Che lui in fondo sappia molte più cose di me? Si chiese l’uomo. È del tutto plausibile, in fondo, visto che io non so proprio niente. Guardò ancora un attimo davanti a sé, si passò le mani sul volto in una sorta di figurativa abluzione. Sbuffò forte. Si alzò dalla panchina e le gambe erano lì a reggerlo molto meglio di quanto avesse pensato.

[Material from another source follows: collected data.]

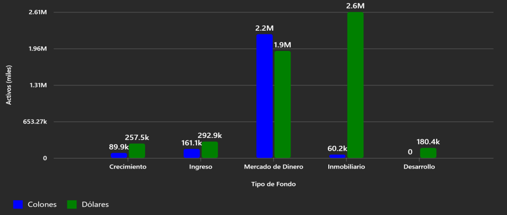Viewport: 507px width, 215px height.
Task: Click the Inmobiliario category label
Action: 346,167
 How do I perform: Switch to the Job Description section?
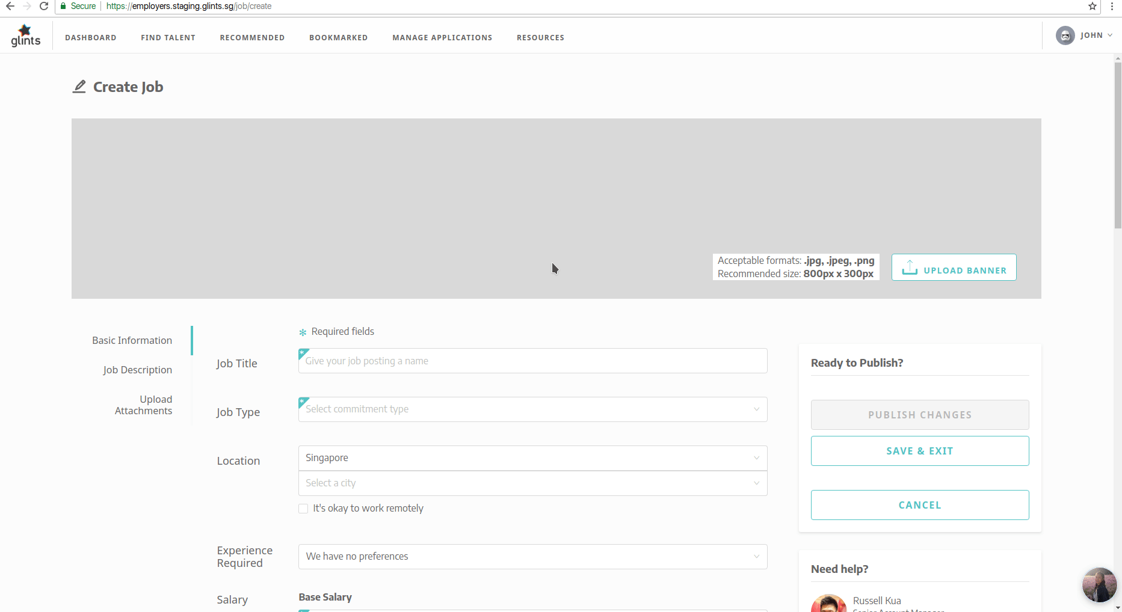pos(137,370)
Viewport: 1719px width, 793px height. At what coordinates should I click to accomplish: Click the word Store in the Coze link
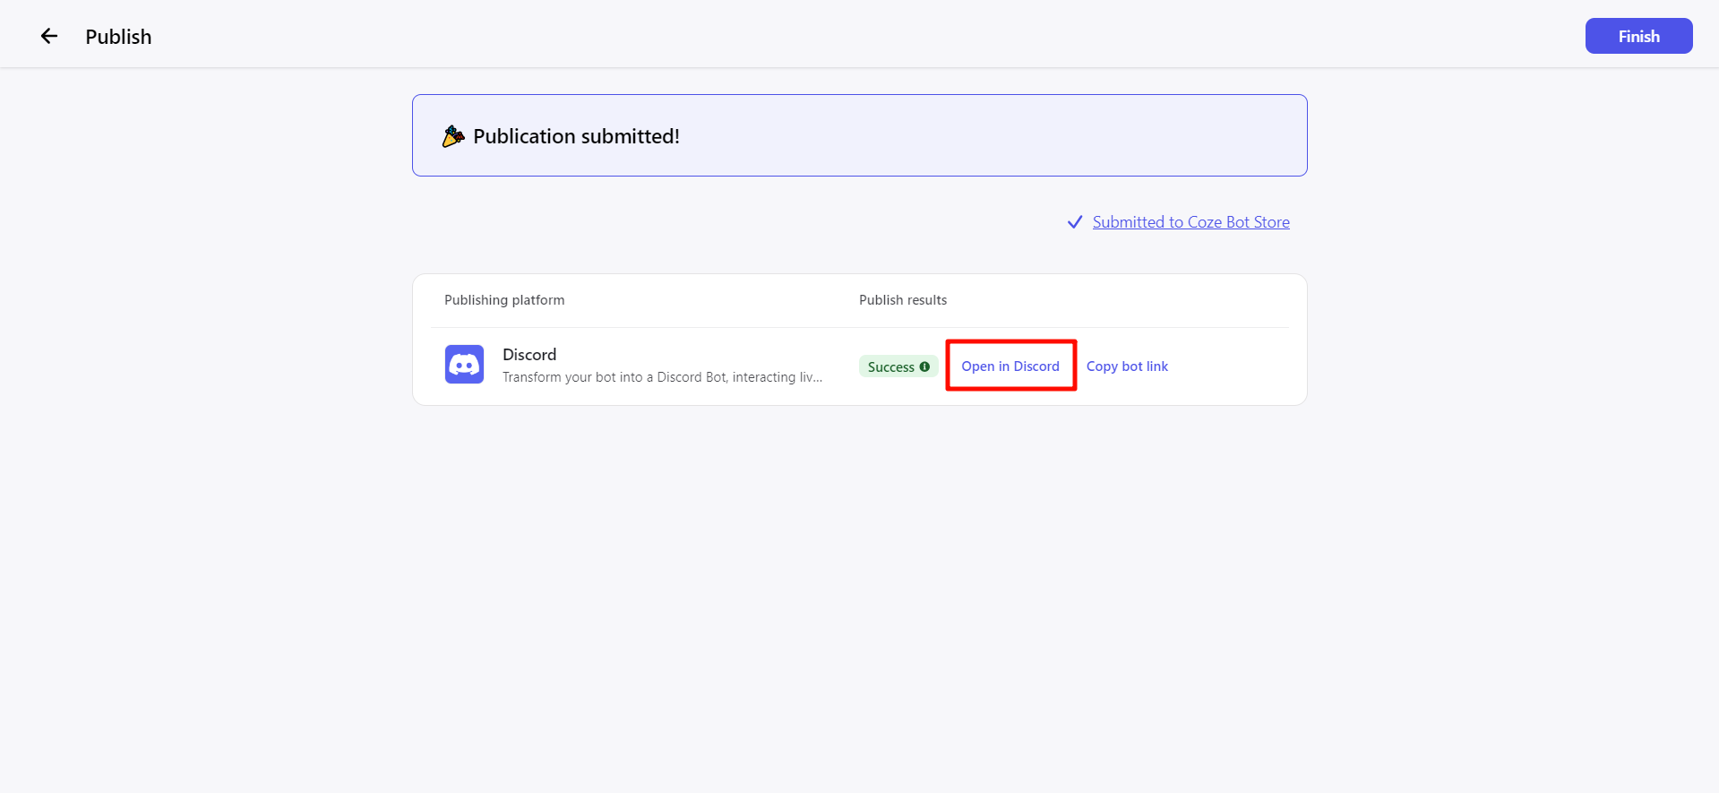1271,222
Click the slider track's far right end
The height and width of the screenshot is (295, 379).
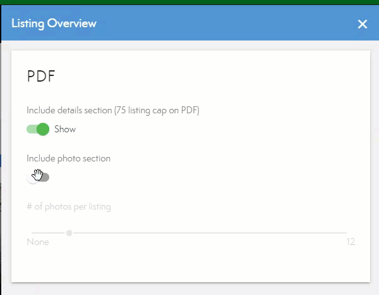point(345,233)
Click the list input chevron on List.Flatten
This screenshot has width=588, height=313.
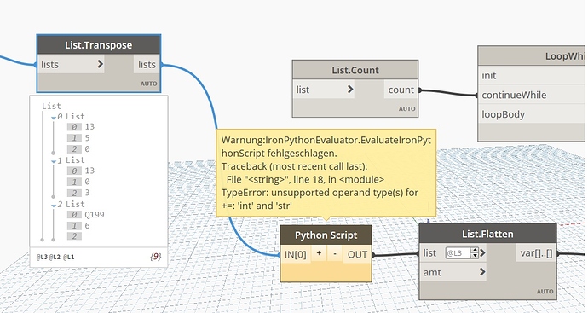tap(482, 253)
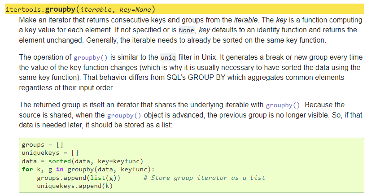Click the 'in' keyword in the loop line
Screen dimensions: 380x196
[x=60, y=170]
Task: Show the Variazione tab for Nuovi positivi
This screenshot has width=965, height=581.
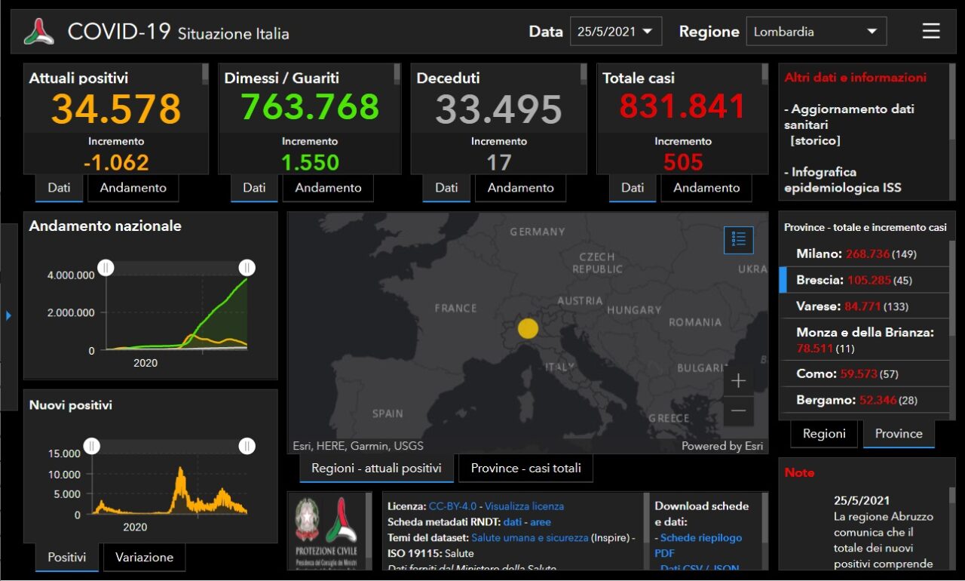Action: [x=144, y=558]
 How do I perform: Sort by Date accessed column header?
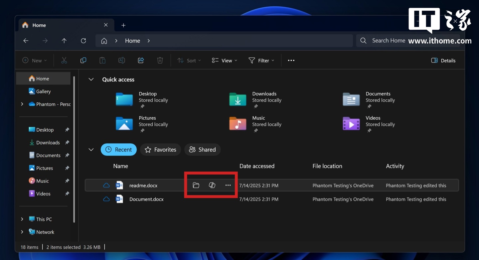(x=257, y=166)
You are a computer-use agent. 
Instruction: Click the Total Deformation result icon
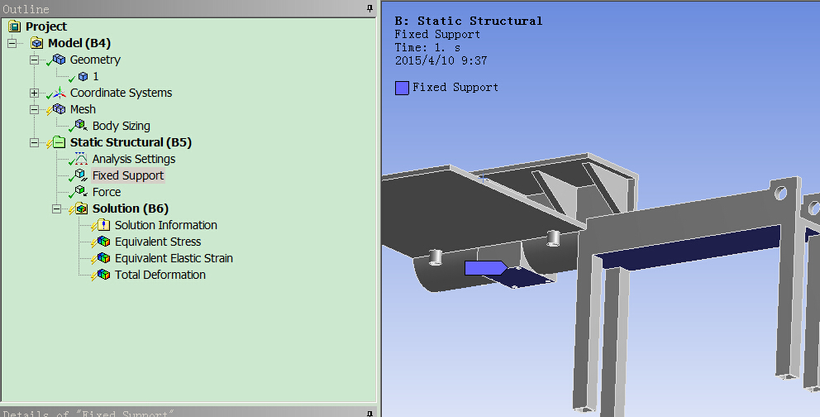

Si ricordava una versione di se stesso più stanca e svuotata. Dove sei, cara mia? Dove sei finita? Questo proprio non lo so. Forse, forse in fondo al mare. E mentre l’uomo si allontanava tra i passanti il mare sciabordava, schiumando e sfrigolando tra i sassolini, rimescolando la sabbia e coprendo tutto con il suo incessante rumore.